Passengers were rerouted on other planes.

Christ was quite calm when she spoke to First Coast News and said the staff and her fellow passengers were the same while the plane was still in the air.

“Even up there sitting, waiting for the updates, everyone got meal vouchers and everybody is waiting for the updates and everybody is extremely calm and very professional,” she said.

Christ added it was a rare experience, to say the least.

“I rarely fly JetBlue," she said. "Today was the day, they’ve done a great job. I fly every week, that won’t change.”

Aircraft Type - Airbus A320 (twin-jet)


Comment by Starr DiGiacomo on October 19, 2019 at 7:05pm


BA flight from Gatwick to Morocco is forced to make emergency landing in Portugal after 'technical issue'

  • The Airbus A320 is understood to have been carrying 167 passengers at the time 
  • British Airways flight was going from London Gatwick to Marrakesh in Morocco
  • Plane said to have started filling up with smoke, leading to emergency landing

A BA flight from London Gatwick to Marrakesh in Morocco has reportedly had to make an emergency landing at Porto Airport in Portugal.

The Airbus A320 is understood to have been carrying 167 passengers. 

The landing is said to have been completed successfully.

A BA spokesman said the pilot had decided to divert as a precaution due to a technical issue and insisted there was no truth to local reports there was smoke in the cabin.

He said: 'We're very sorry for the delay to our customers' journeys after our aircraft diverted as a precaution due to a technical issue.'

Earlier this month four BA cabin crew were taken to hospital after a plane flying from Bari in southern Italy to London Gatwick filled with smoke.

The jet was forced to make an emergency landing in Basel, Switzerland.

All 165 passengers were evacuated safely following the drama at 30,000 feet.

Comment by Juan F Martinez on October 18, 2019 at 9:44pm

US Navy ‘doomsday’ aircraft grounded by bird strike  18 Oct, 2019

A Navy “doomsday” aircraft designed to be used as a command center in a nuclear war was knocked out of commission – by a bird, which caused over $2 million in damages when it was sucked into an engine during a test flight.

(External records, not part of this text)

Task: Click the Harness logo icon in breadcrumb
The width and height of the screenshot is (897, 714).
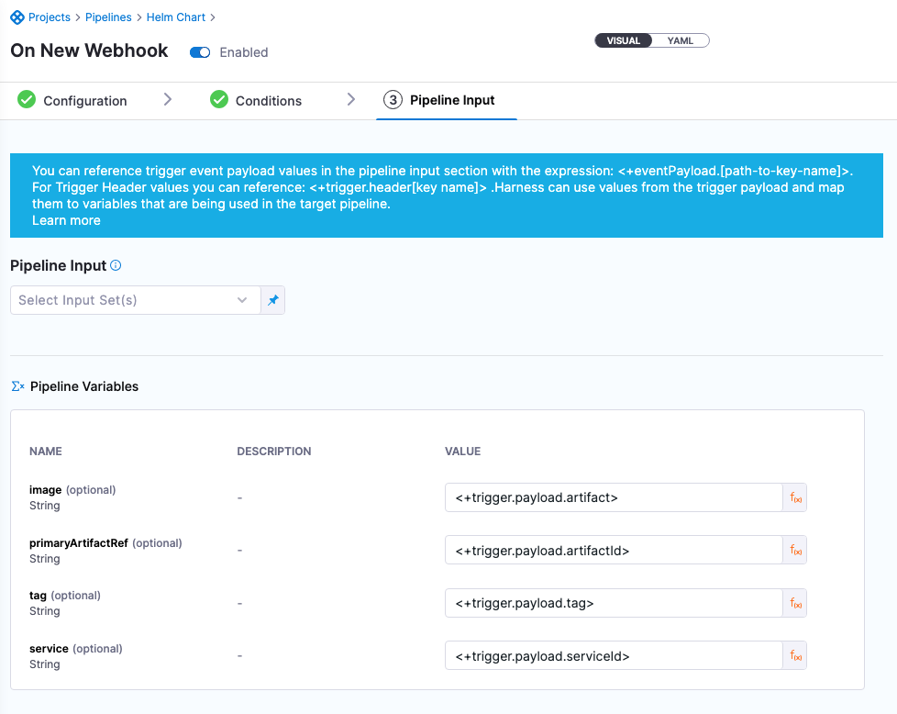Action: (x=17, y=17)
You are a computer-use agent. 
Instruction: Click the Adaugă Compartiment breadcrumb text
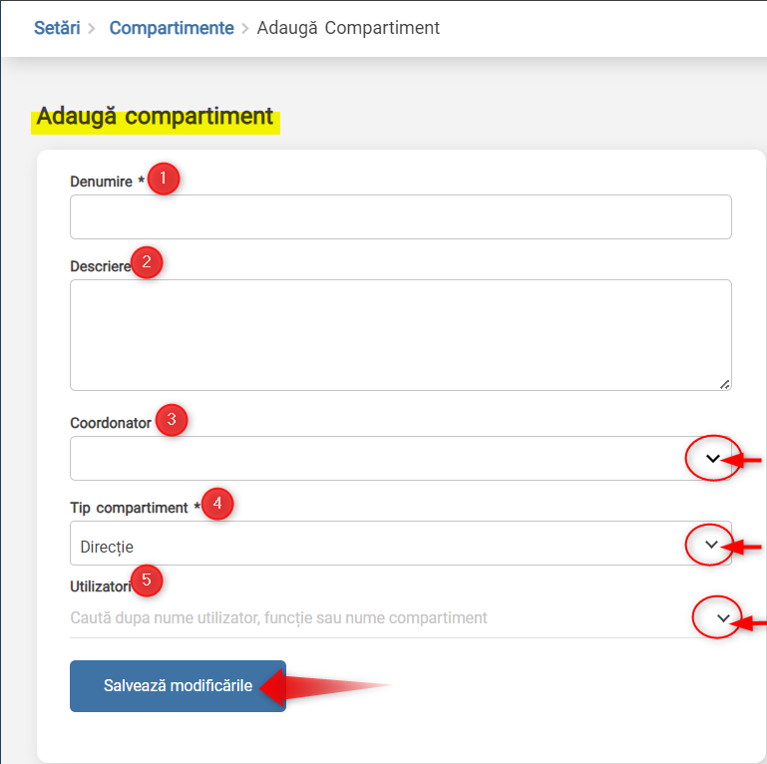348,28
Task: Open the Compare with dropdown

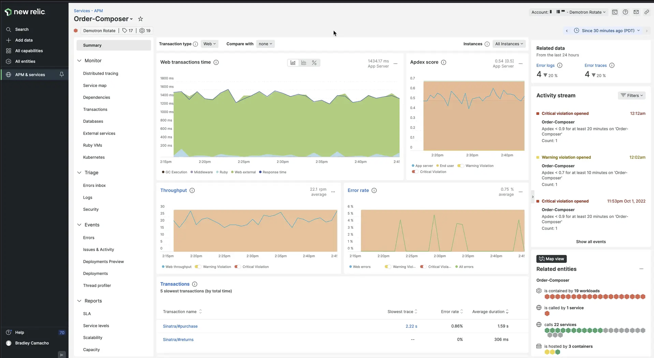Action: click(x=265, y=44)
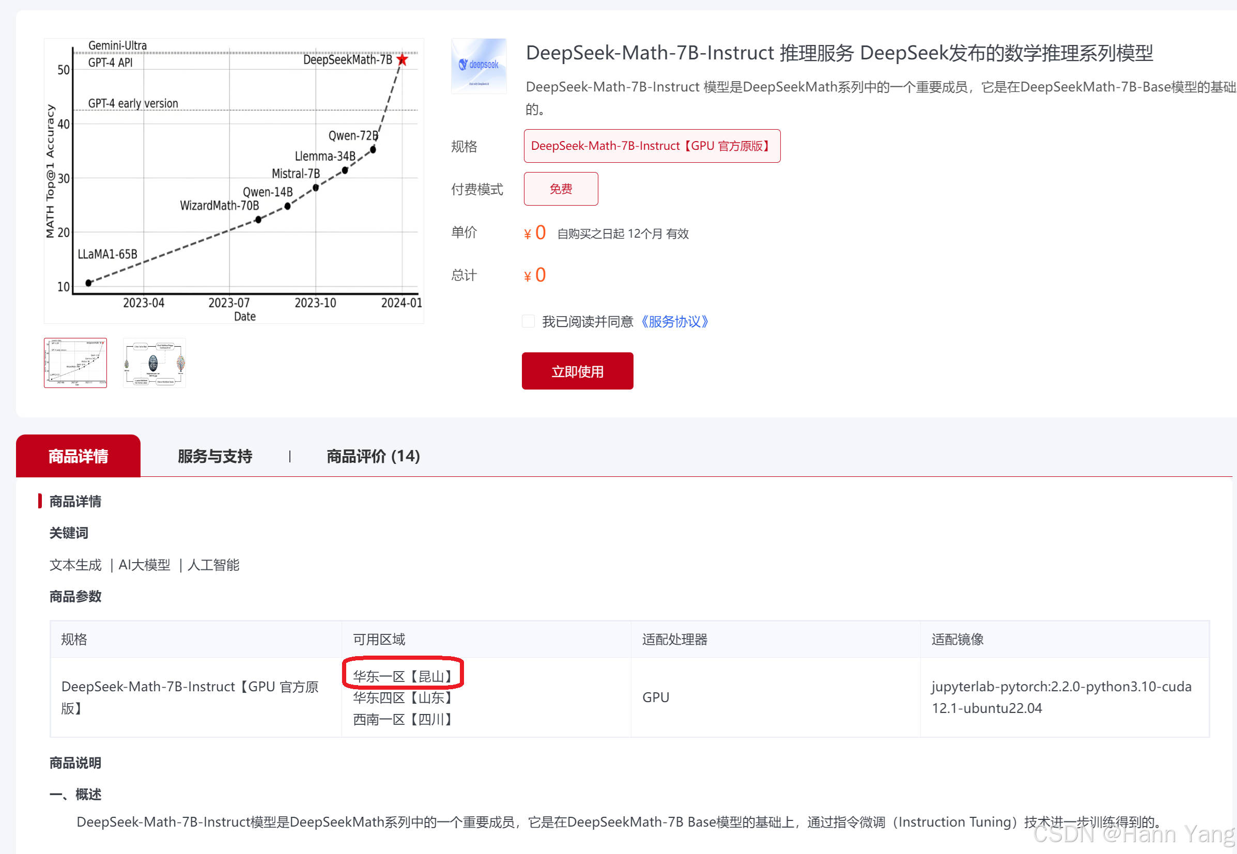Switch to the 服务与支持 tab
This screenshot has width=1237, height=854.
[x=215, y=456]
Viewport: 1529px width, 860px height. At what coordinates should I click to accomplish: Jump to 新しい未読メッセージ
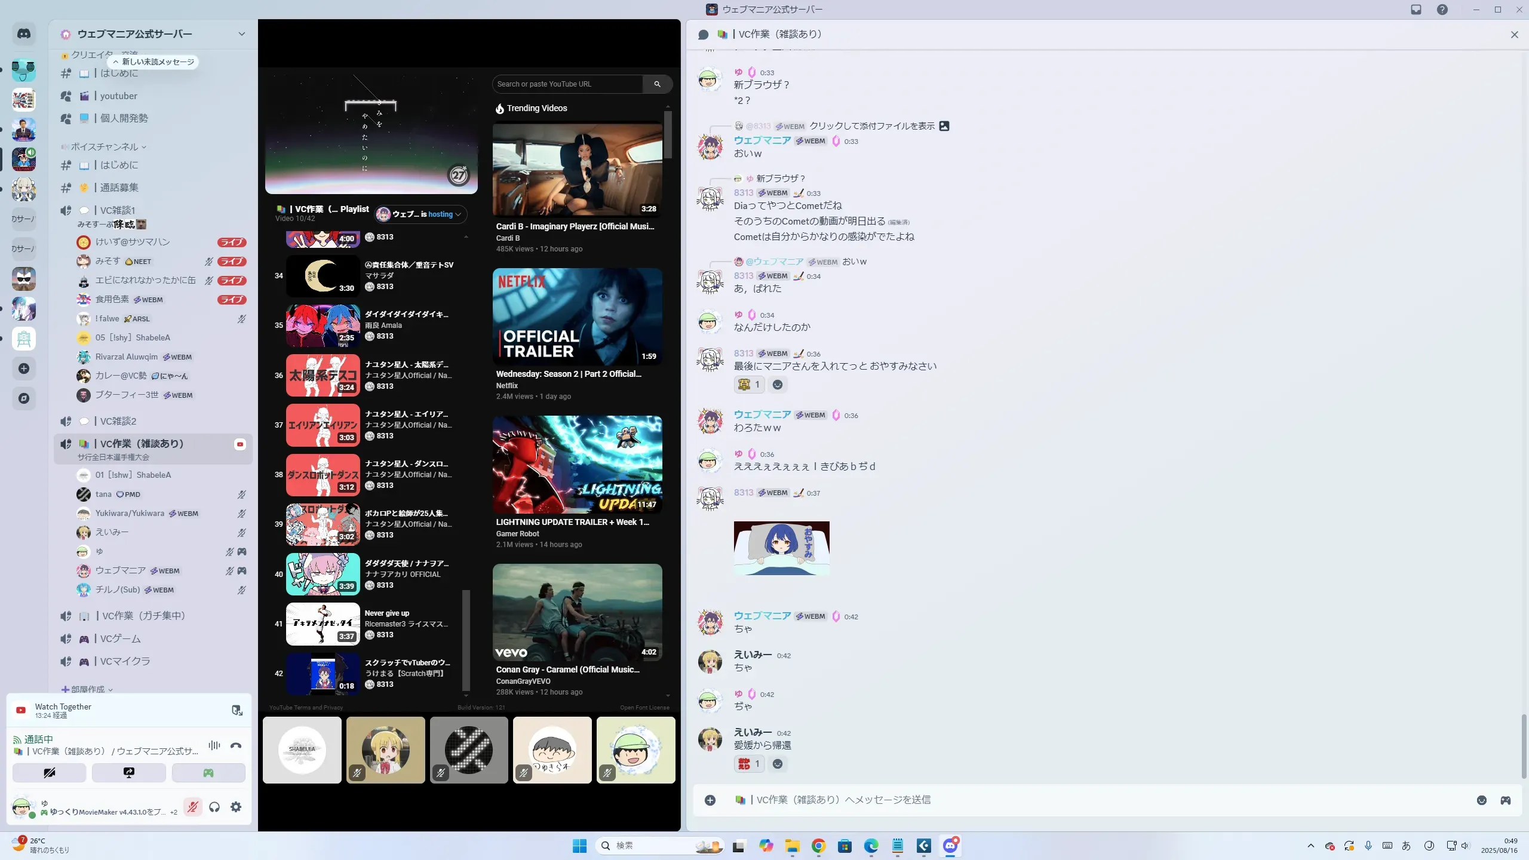(x=153, y=62)
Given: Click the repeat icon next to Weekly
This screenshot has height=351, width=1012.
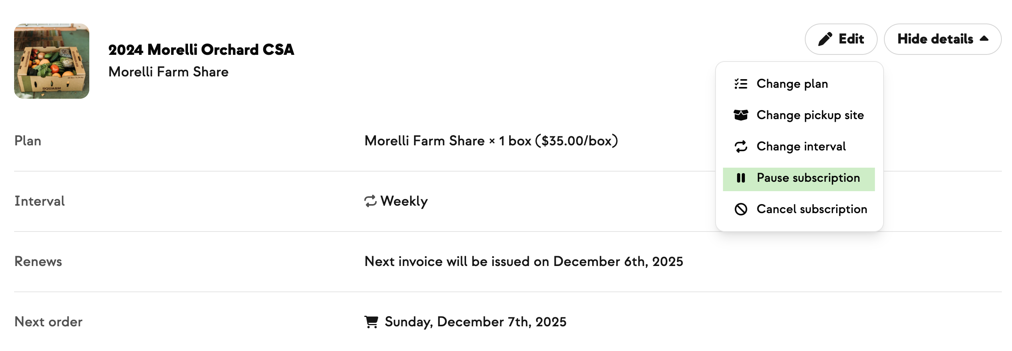Looking at the screenshot, I should coord(370,201).
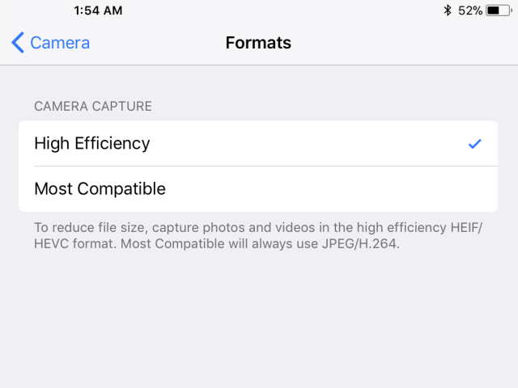
Task: Tap the HEIF/HEVC format description text
Action: [x=258, y=235]
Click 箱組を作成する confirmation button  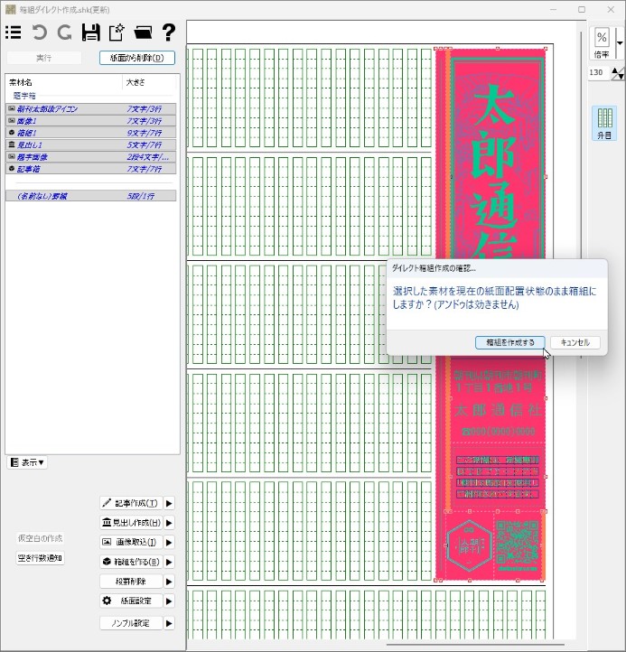(510, 342)
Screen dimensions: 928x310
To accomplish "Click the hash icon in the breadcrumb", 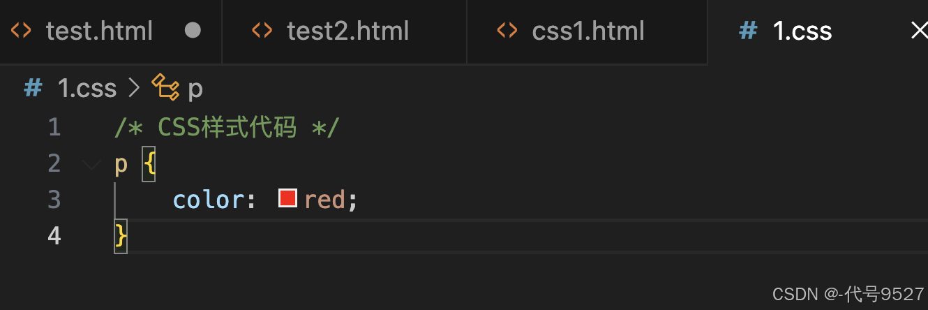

The E-6B Mercury plane was grounded after an unidentified species of bird was sucked into one of its four engines during a test flight at Naval Air Station Patuxent River in Maryland earlier this month. The plane was conducting a touch-and-go landing when the “Class A” accident occurred, causing over $2 million in damages and requiring the replacement of the entire engine. The bird was the only casualty.